- **WHAT NEEDS TO BE DONE**
Line by line, transcribe the records exactly.

::: SOURCE INFORMATION

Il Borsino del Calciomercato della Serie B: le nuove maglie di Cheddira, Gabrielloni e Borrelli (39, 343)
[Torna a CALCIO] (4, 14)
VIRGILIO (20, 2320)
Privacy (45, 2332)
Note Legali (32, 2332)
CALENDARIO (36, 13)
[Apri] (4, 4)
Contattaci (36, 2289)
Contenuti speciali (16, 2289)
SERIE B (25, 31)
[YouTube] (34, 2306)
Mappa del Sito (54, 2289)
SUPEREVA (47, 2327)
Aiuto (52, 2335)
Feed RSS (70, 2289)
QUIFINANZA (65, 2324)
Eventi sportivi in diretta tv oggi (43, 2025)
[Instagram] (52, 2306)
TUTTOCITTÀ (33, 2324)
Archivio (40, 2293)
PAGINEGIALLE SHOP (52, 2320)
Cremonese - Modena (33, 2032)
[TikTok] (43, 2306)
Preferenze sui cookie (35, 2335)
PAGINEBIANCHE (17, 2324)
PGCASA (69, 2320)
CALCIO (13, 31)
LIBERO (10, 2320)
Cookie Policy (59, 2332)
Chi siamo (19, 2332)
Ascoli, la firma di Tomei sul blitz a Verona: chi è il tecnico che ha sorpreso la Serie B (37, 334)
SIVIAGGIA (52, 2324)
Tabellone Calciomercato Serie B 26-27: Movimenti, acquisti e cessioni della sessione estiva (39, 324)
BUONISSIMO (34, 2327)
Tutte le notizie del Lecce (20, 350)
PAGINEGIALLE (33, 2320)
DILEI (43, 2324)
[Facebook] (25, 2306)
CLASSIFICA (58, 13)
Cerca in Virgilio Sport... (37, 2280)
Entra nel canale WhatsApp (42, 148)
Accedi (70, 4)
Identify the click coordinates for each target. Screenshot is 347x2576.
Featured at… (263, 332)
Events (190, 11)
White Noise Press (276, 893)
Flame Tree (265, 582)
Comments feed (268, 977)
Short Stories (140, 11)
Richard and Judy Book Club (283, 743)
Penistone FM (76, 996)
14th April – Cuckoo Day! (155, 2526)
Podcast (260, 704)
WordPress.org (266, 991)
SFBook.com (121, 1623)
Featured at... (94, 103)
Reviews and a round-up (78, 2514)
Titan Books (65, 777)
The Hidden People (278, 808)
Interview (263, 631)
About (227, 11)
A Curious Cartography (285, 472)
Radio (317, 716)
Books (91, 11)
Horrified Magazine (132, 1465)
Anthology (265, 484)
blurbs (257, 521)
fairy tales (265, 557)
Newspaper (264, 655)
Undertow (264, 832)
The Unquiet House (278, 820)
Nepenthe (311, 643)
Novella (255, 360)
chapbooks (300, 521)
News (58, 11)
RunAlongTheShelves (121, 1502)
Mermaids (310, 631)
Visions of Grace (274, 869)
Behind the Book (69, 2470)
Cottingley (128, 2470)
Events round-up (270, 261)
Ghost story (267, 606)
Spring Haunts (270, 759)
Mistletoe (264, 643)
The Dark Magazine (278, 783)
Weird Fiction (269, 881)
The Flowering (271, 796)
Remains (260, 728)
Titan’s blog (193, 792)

::::::

- **EXERCISE ANSWER**
Il Borsino del Calciomercato della Serie B: le nuove maglie di Cheddira, Gabrielloni e Borrelli (39, 343)
[Torna a CALCIO] (4, 14)
VIRGILIO (20, 2320)
Privacy (45, 2332)
Note Legali (32, 2332)
CALENDARIO (36, 13)
[Apri] (4, 4)
Contattaci (36, 2289)
Contenuti speciali (16, 2289)
SERIE B (25, 31)
[YouTube] (34, 2306)
Mappa del Sito (54, 2289)
SUPEREVA (47, 2327)
Aiuto (52, 2335)
Feed RSS (70, 2289)
QUIFINANZA (65, 2324)
Eventi sportivi in diretta tv oggi (43, 2025)
[Instagram] (52, 2306)
TUTTOCITTÀ (33, 2324)
Archivio (40, 2293)
PAGINEGIALLE SHOP (52, 2320)
Cremonese - Modena (33, 2032)
[TikTok] (43, 2306)
Preferenze sui cookie (35, 2335)
PAGINEBIANCHE (17, 2324)
PGCASA (69, 2320)
CALCIO (13, 31)
LIBERO (10, 2320)
Cookie Policy (59, 2332)
Chi siamo (19, 2332)
Ascoli, la firma di Tomei sul blitz a Verona: chi è il tecnico che ha sorpreso la Serie B (37, 334)
SIVIAGGIA (52, 2324)
Tabellone Calciomercato Serie B 26-27: Movimenti, acquisti e cessioni della sessione estiva (39, 324)
BUONISSIMO (34, 2327)
Tutte le notizie del Lecce (20, 350)
PAGINEGIALLE (33, 2320)
DILEI (43, 2324)
[Facebook] (25, 2306)
CLASSIFICA (58, 13)
Cerca in Virgilio Sport... (37, 2280)
Entra nel canale WhatsApp (42, 148)
Accedi (70, 4)
Identify the click coordinates for each target. Screenshot is 347x2576.
Featured at… (263, 332)
Events (190, 11)
White Noise Press (276, 893)
Flame Tree (265, 582)
Comments feed (268, 977)
Short Stories (140, 11)
Richard and Judy Book Club (283, 743)
Penistone FM (76, 996)
14th April – Cuckoo Day! (155, 2526)
Podcast (260, 704)
WordPress.org (266, 991)
SFBook.com (121, 1623)
Featured at... (94, 103)
Reviews and a round-up (78, 2514)
Titan Books (65, 777)
The Hidden People (278, 808)
Interview (263, 631)
About (227, 11)
A Curious Cartography (285, 472)
Radio (317, 716)
Books (91, 11)
Horrified Magazine (132, 1465)
Anthology (265, 484)
blurbs (257, 521)
fairy tales (265, 557)
Newspaper (264, 655)
Undertow (264, 832)
The Unquiet House (278, 820)
Nepenthe (311, 643)
Novella (255, 360)
chapbooks (300, 521)
News (58, 11)
RunAlongTheShelves (121, 1502)
Mermaids (310, 631)
Visions of Grace (274, 869)
Behind the Book (69, 2470)
Cottingley (128, 2470)
Events round-up (270, 261)
Ghost story (267, 606)
Spring Haunts (270, 759)
Mistletoe (264, 643)
The Dark Magazine (278, 783)
Weird Fiction (269, 881)
The Flowering (271, 796)
Remains (260, 728)
Titan’s blog (193, 792)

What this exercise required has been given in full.